Housing and Planning

Through the roof


In this new video for ieaTV, IEA Director General Mark Littlewood explains how liberalising the UK’s suffocating planning laws would have a profound and beneficial effect on the cost of living.

Instead of focusing development in undesirable brownfield locations, government should allow much more new housing on green belt land. That does not mean destroying parks and areas of outstanding natural beauty, but it does mean letting builders build in areas where people actually want to live.


Director General, IEA

Mark Littlewood was the IEA's Director General from 2009 to 2023, when he made a significant contribution to growing the institute's outreach and profile.

Mark also sits on the Board of Big Brother Watch, a non-profit organisation fighting for the protection of privacy and civil liberties in the UK.  Mark is recognised as a powerful, engaging and articulate spokesman for free markets. He is a much sought-after speaker at a range of events including university debates, industry conferences and public policy events.He also features as a regular guest on flagship political programmes such as BBC Question Time, Newsnight, Sky News and the Today Programme. He writes a regular column for The Times and features in many other print and broadcast media.



2 thoughts on “Through the roof”

  1. Posted 14/10/2014 at 21:22 | Permalink

    This is one of the worst pieces of work I have seen the IEA produce. It is opinion which is not supported with any relevant facts or coherent analysis.
    Why does Mark Littlewood say that brownfield sites are in places people dont want to live? What a ridiculous generalisation. All of Docklands was a brownfield site in 1990.
    Why does he think that building houses will reduce their prices by 40%. Did he lick his finger before he stuck it in the air?
    And how many people spend 50% of their income on housing? Obviously not the large proportion of home owners who have paid down much of their loans.
    Why doesn’t the IEA ask the logically prior questions – such as why are house prices so high? Where does the demand for houses come from?
    Has it not troubled the economic minds at the IEA that the supply of credit has a bigger impact on house prices than annual building? Has it not ever heard of quantitative easing? Where does freshly printed money go? It goes into asset prices and the principal destination of new bank credit is housing. And what about international demand? Has Mr Littlewood gone to a property auction lately?

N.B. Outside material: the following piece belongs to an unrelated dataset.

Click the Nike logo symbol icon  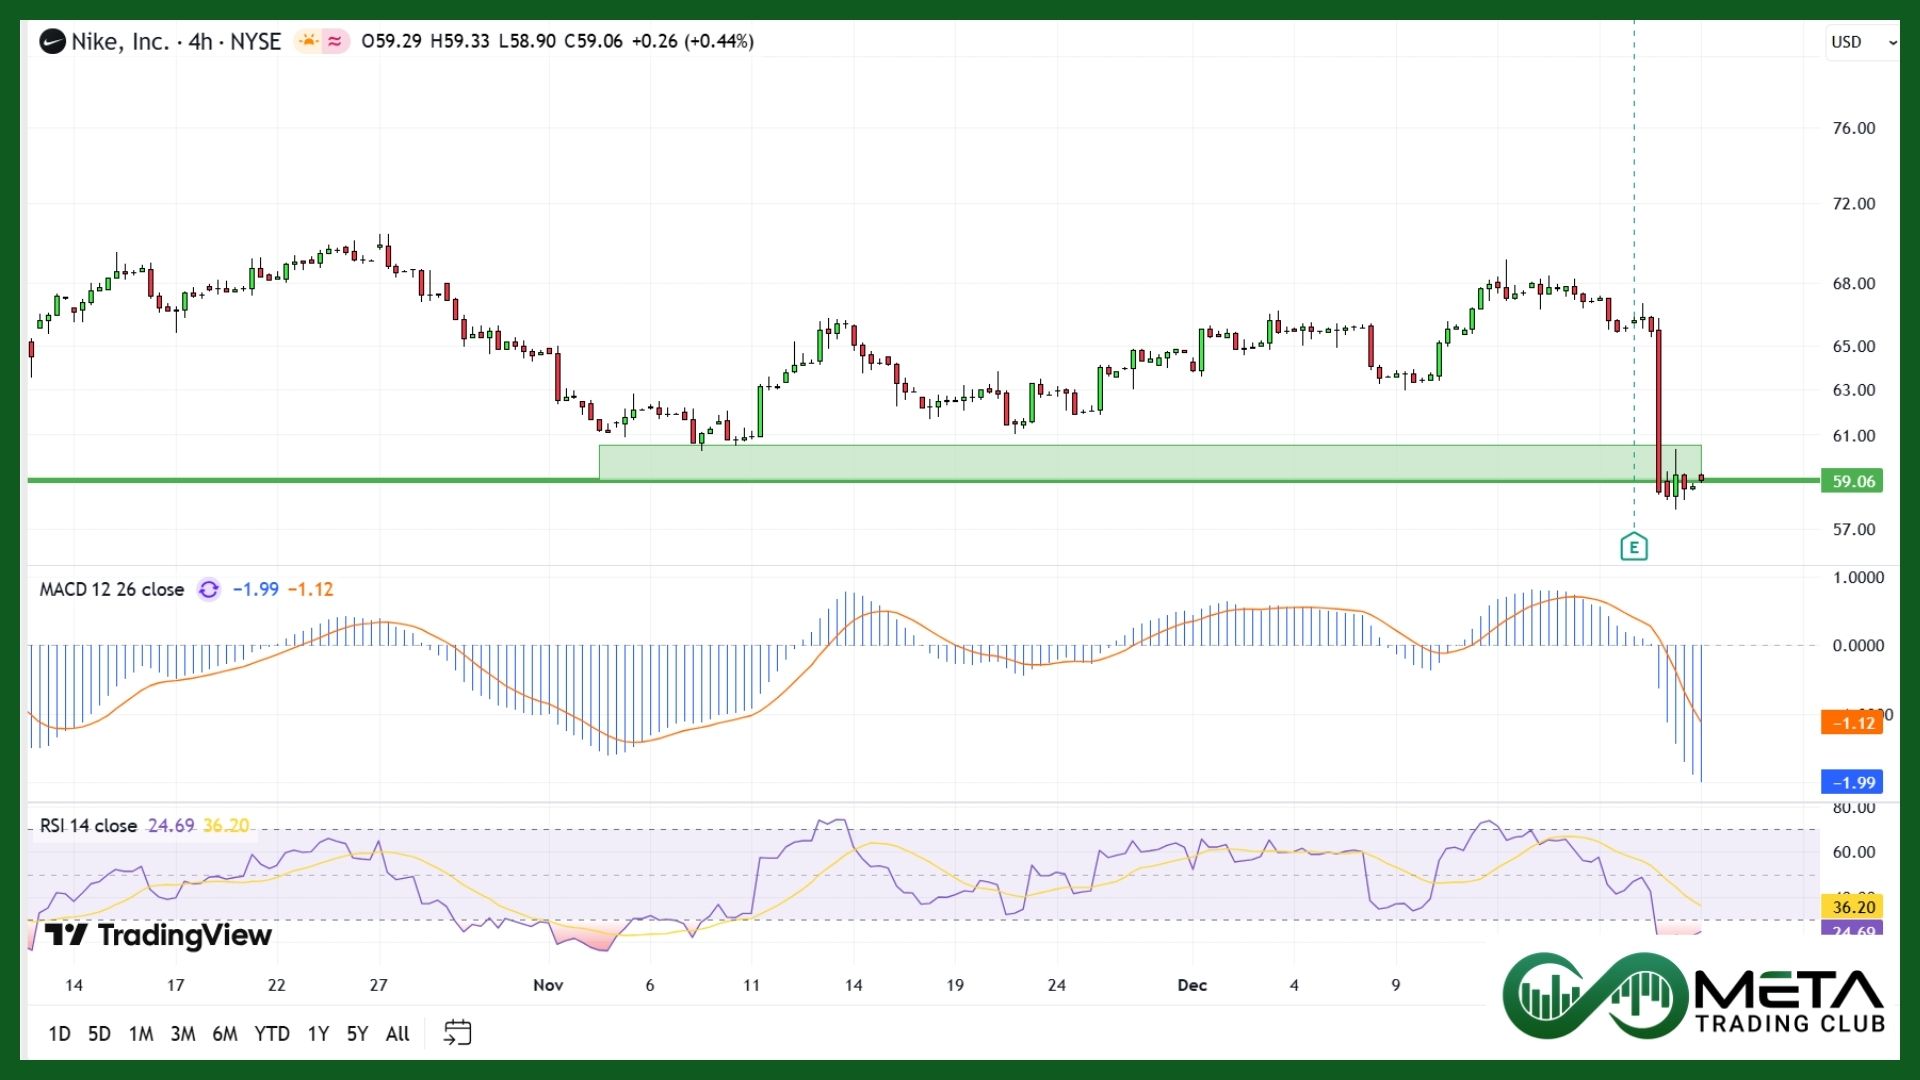[52, 42]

I suggest going to a Saville’s auction in London. That would be real not armchair research. When I went two ladies two seats down from me bought approximately 20 houses each – many sold by the London Police Authority. Who were they acting for? Foreign buyers!
    If the IEA were in the pay of a group of housebuilders it could not have produced more trivial propaganda.
    If this is the rubbish the conservative party is listening to then no wonder UKIP is getting votes. The man in the street knows very well that desecrating English countryside is not going to get him onto the property ladder.

  2. Posted 14/10/2014 at 21:33 | Permalink

    Oh and I forgot to mention the economic experiments carried out in Ireland and Spain. High house prices were the justification for building. Each built more houses in the past 35 years than in their entire previous history. Did it create prosperity? Or a bubble?
    A trip around Ireland to see the unfinished new shopping malls and towns is instructive.
    Did building all these unsold houses bring house prices in Dublin down? NO! the colapse of credit did that. And have house prices collapsed in Ireland? NO! not as much as they should have because the banks and the government will not write their assets down to a realistic value – because their capital ratios would be blown.

    And as for liberalisation of planning laws….Has Mr Littlewood read the new National Planning Policy Framework? And does he have any regard for ‘sustainability’ and ‘environmental limits’? Or is he one those economists who does not believe that there are any natural constraints on human desires? Perhaps he’d rather live in cities without any planning constraints. I’d recommend Lagos, Cairo and Kinshasa.

    When the Victorians built their suburbs there were fewer than 2billion people on the planet. Now there are 7billion. And a large proportion of them want to come to London!

    Economic libertarianism means that a substantial proportion the population of Europe might like to come to this financial honeypot. Should we accommodate them? Or should we try and stop them capsizing the boat as they all move over to one side.